Companies are known to have a penchant for glorifying brand values and brandishing them in front of customers and shareholders. This exercise might make some sense to the company management, but the relevance for its shareholders is questionable. Gitanjali Gems Limited is the latest to have undertaken what is essentially an exercise in futility.
Apparently, Gitanjali’s motive behind this exercise was to identify the demand drivers for its brands and further enhance value through improvements in brand operations. The company is gearing towards improving the brand value, not just sales. It aims to multiply the brand value by 1.5 to 2 times by 2011-2012. No doubt that some of these brands are household names in India, but their ability to create value for the shareholders is highly suspect. A look at the last year’s financial results of the company points to the true picture. Gitanjali had a pre-tax profit of Rs158.45 crore which includes profits from its both branded and non-branded sales. That profit comes to 10.5% of the brand value—not very high from what a long-term return from safe financial assets would fetch. Besides, the company’s return on assets stood at a measly 3.25%. Return on capital employed is just 5.83%. If the company’s return on its brands is anything to go by, there is nothing to boast about. Its sales growth over the past few quarters has been erratic at best.
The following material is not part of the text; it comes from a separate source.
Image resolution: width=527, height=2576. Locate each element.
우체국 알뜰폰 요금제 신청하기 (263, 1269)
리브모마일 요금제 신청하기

A company may score high in all brand surveys, but what matters most is whether this translates into returns. Brands themselves don’t create shareholder value, only financial returns do. In the end, brands signify nothing more than familiarity and name recognition. They have little to do with the earnings and cash flows of the company, which ultimately drive the market value higher. Product familiarity among consumers has no significance on financial returns for investors. The Gitanjali Gems exercise in brand valuation merely underlines this phenomenon. Its brands command recognition due to the company’s heavy promotional and advertisement activities. The impact on the earnings however is not that significant. The fact is, brand valuations by managements are often an exercise in narcissism.